A fly lands on one wall of a room. The lower left-hand corner of the wall is selected as the origin of a two-dimensional Cartesian coordinate system. The fly is located at the point having coordinates (1.80, 1.15) m.
(a) How far is it from the corner of the room?
Pythagoras theorem states for a right angled triangle where C is the hypothenuse:
A²+B²=C*sup2;
Can you take it from here, unless you have parts (b) and (c)?
2.136
To find the distance from the corner of the room to the point where the fly is located, we can use the Pythagorean theorem. The distance is the hypotenuse of a right triangle with the coordinates (1.80, 1.15) as one of the vertices and the corner of the room (0, 0) as the other vertex.

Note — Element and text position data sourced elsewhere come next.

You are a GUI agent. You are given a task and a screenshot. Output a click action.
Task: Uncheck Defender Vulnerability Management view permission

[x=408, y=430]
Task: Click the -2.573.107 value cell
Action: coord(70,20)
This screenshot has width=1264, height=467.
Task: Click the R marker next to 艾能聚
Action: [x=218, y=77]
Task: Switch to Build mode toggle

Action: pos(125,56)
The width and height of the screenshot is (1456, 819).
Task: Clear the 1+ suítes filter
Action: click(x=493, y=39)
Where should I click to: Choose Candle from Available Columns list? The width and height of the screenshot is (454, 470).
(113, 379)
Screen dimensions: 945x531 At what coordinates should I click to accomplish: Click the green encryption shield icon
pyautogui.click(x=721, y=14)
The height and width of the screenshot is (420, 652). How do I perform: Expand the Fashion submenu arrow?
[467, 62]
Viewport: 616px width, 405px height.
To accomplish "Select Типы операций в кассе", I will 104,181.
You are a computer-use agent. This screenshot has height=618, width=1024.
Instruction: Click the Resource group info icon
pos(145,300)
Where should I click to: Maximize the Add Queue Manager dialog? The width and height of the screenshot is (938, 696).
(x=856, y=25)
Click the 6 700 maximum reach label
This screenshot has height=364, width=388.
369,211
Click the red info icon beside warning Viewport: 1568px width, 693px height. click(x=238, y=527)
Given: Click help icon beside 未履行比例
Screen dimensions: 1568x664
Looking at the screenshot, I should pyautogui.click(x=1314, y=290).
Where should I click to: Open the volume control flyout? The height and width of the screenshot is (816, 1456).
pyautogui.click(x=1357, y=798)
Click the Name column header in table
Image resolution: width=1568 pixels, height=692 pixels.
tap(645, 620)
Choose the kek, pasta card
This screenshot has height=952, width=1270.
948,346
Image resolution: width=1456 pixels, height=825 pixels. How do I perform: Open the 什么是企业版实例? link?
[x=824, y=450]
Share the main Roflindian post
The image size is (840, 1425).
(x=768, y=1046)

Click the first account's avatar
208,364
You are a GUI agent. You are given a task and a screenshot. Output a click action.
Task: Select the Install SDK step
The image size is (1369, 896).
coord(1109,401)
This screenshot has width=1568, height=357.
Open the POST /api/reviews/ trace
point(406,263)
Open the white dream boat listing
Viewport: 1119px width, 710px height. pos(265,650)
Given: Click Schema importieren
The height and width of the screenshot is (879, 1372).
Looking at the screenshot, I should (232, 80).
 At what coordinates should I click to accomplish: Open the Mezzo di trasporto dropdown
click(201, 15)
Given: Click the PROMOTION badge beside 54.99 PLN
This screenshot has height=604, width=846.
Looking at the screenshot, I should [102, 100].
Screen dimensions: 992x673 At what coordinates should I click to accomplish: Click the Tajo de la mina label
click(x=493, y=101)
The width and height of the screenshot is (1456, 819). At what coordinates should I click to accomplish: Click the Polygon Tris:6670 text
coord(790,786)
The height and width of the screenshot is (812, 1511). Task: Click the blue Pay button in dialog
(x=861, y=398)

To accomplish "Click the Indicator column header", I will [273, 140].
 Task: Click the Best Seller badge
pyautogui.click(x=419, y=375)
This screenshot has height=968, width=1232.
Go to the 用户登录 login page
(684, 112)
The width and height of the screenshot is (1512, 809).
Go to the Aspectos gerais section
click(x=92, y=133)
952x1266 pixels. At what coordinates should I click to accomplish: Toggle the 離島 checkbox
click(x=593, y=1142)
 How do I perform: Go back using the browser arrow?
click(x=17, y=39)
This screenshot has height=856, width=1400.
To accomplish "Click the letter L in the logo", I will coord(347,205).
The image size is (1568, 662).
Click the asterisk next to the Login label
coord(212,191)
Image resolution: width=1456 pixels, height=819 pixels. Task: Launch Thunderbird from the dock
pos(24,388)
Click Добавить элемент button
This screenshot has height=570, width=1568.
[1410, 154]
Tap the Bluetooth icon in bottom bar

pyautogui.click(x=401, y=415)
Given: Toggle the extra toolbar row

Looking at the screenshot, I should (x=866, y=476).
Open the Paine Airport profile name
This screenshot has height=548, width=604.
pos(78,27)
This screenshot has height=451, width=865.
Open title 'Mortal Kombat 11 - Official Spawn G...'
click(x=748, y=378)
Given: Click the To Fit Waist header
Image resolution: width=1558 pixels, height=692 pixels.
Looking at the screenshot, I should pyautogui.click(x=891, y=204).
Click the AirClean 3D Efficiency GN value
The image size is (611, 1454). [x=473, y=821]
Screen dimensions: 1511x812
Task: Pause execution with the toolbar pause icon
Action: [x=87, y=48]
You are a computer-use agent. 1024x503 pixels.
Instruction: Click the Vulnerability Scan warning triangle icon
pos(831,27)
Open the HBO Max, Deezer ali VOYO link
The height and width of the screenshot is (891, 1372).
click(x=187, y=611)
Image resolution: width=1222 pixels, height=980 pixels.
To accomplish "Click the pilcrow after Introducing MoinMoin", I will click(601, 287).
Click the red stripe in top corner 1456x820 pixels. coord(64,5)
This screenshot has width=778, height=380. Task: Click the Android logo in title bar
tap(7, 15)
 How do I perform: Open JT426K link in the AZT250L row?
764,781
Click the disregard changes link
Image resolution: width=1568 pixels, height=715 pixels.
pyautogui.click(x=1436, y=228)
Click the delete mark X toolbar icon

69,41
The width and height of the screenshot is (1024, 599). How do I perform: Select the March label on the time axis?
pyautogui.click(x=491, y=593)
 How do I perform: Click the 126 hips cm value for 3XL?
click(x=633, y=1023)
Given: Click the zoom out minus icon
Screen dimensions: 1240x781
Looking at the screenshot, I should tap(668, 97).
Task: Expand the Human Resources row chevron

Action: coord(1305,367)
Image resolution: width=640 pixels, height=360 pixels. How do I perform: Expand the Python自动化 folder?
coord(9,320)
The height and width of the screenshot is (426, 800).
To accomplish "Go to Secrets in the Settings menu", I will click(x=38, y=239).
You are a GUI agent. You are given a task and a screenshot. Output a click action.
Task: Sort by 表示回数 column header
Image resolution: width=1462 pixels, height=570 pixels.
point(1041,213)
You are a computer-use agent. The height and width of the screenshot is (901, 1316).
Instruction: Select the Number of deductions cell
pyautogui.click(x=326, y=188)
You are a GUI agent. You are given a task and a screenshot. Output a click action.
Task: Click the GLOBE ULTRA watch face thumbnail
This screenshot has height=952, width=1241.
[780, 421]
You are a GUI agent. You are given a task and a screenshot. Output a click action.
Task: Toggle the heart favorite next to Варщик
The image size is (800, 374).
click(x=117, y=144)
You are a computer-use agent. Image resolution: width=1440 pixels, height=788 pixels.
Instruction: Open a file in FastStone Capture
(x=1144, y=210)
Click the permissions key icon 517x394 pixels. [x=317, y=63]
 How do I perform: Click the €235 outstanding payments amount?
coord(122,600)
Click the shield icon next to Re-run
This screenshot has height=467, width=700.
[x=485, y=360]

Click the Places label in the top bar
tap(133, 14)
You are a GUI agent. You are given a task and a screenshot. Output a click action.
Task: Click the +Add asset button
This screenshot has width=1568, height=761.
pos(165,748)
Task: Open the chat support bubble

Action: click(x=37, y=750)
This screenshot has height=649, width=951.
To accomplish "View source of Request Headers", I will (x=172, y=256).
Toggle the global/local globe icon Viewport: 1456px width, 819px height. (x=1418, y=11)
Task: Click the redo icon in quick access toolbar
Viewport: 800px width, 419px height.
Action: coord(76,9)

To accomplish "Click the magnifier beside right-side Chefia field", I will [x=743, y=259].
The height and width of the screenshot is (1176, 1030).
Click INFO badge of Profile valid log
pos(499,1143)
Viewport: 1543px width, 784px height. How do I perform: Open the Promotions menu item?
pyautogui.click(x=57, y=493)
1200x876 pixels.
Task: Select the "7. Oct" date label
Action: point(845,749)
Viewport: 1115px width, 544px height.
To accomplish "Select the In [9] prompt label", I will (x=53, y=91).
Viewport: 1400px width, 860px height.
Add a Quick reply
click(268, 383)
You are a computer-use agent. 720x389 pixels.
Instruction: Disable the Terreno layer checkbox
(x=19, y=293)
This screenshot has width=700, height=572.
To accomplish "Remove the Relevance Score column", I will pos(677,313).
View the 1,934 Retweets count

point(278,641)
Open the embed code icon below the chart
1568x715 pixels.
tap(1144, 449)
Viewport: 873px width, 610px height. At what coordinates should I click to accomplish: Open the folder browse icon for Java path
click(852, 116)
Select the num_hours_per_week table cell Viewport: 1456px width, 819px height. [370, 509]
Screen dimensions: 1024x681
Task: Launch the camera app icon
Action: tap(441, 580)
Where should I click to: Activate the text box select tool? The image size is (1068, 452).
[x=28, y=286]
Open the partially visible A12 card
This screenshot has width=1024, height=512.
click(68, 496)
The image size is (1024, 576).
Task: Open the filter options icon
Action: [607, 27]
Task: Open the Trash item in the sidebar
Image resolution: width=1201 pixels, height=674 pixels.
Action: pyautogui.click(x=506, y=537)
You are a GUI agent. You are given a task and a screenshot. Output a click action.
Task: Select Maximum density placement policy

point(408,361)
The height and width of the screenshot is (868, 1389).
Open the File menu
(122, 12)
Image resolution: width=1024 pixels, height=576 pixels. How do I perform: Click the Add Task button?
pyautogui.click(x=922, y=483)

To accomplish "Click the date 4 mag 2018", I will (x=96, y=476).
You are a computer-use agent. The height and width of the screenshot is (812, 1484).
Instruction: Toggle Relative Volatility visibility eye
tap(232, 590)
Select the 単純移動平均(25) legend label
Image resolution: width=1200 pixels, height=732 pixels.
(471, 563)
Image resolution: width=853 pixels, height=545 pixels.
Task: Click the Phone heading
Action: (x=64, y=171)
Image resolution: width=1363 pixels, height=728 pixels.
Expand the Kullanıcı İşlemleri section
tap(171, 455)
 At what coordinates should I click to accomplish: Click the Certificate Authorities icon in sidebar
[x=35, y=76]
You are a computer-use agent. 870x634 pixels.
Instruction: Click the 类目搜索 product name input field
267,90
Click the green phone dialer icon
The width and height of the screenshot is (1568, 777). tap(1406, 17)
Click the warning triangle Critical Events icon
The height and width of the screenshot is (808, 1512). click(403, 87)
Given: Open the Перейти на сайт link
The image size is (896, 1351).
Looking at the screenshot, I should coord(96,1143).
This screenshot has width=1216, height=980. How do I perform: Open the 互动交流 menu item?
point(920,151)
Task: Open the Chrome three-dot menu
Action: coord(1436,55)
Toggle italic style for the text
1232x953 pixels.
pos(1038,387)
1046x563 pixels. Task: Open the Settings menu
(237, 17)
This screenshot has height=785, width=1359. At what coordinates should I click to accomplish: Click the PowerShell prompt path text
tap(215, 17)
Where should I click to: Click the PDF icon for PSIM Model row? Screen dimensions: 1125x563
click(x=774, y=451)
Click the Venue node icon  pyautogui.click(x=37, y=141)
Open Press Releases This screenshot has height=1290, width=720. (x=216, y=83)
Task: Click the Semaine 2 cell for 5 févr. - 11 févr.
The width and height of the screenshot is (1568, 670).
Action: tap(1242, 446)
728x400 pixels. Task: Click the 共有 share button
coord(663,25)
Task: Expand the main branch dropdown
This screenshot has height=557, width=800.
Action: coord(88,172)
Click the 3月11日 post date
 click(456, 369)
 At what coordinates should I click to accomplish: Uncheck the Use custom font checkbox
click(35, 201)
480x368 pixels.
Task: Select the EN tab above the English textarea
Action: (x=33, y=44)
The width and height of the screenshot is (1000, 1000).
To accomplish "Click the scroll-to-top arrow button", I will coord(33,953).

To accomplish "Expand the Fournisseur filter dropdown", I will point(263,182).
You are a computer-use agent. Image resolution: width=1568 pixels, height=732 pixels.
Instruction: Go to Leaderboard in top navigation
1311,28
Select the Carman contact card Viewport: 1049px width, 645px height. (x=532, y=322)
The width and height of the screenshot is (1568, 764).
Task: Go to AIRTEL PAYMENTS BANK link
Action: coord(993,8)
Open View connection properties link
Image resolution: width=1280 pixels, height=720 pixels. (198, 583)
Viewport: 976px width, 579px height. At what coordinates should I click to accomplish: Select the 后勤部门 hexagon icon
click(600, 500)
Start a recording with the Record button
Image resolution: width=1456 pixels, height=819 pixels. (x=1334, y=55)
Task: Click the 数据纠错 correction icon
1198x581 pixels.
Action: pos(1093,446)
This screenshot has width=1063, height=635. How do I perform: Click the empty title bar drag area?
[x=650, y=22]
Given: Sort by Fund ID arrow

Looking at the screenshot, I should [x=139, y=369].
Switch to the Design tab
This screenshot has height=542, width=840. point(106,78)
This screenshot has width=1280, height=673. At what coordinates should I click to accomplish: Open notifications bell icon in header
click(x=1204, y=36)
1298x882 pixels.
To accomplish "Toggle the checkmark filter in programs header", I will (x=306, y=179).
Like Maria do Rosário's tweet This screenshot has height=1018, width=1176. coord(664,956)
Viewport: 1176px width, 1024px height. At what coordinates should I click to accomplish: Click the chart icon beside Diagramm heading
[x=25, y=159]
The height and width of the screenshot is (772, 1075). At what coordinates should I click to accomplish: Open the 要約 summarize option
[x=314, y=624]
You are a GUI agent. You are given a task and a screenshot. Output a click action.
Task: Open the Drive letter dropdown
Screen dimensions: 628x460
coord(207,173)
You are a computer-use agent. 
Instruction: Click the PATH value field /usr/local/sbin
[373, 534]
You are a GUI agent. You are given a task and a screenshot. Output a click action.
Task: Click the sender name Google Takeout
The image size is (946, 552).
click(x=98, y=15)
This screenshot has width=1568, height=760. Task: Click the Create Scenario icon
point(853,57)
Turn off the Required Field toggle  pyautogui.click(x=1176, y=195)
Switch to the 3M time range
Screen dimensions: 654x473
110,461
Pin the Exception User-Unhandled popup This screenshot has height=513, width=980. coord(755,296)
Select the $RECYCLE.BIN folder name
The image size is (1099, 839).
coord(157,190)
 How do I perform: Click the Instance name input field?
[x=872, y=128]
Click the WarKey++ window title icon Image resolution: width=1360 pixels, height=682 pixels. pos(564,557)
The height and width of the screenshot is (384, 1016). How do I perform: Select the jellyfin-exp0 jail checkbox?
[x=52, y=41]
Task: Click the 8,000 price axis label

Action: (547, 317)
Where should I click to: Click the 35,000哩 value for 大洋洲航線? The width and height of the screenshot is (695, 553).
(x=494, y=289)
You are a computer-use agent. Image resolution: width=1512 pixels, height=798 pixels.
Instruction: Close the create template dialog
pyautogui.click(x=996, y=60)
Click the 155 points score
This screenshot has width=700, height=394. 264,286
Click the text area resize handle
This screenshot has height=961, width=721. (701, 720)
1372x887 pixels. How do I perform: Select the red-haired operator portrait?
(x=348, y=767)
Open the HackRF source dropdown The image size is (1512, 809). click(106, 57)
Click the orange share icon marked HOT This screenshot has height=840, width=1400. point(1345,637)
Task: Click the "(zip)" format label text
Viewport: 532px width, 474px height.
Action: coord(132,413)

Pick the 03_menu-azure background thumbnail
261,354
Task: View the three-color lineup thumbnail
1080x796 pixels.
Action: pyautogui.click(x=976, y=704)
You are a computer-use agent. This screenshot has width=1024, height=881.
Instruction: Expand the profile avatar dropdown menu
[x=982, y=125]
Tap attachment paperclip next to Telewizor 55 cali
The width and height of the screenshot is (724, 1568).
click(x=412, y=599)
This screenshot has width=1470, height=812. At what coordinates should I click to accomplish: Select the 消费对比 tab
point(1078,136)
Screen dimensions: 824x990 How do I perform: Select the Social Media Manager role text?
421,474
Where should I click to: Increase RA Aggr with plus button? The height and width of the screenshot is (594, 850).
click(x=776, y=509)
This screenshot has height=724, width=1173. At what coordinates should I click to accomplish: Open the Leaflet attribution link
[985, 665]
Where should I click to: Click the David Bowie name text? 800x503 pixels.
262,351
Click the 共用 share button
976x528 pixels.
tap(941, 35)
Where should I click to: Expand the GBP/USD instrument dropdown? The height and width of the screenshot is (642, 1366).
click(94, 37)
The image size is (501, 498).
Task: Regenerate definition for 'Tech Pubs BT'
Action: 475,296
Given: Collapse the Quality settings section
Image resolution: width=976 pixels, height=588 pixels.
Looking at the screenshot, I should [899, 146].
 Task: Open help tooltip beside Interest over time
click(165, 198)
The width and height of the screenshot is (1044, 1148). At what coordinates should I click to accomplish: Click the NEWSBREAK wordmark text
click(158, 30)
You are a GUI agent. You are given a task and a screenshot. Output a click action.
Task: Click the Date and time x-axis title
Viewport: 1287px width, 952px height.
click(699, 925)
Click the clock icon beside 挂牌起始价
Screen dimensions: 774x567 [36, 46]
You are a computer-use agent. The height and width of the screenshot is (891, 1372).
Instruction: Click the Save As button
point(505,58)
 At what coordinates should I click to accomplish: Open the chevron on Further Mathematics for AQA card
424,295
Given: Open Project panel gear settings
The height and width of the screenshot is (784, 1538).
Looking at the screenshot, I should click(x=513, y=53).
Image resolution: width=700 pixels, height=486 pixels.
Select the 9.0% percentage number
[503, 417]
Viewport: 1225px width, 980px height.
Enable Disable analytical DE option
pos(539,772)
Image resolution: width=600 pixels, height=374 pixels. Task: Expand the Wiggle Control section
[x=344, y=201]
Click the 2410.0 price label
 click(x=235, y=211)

The Pythagorean theorem states that in a right triangle, the square of the length of the hypotenuse (c) is equal to the sum of the squares of the lengths of the other two sides (a and b). Mathematically, it can be written as:
c^2 = a^2 + b^2
In this case, we have the coordinates of the point where the fly is located (1.80, 1.15). The horizontal distance (a) from the corner of the room to the point is 1.80 m, and the vertical distance (b) is 1.15 m. So, we can substitute these values into the Pythagorean theorem:
c^2 = (1.80)^2 + (1.15)^2
c^2 = 3.24 + 1.3225
c^2 = 4.5625
To find c, we take the square root of both sides:
c = √4.5625
c = 2.135 m
Therefore, the distance from the corner of the room to the point where the fly is located is approximately 2.135 meters.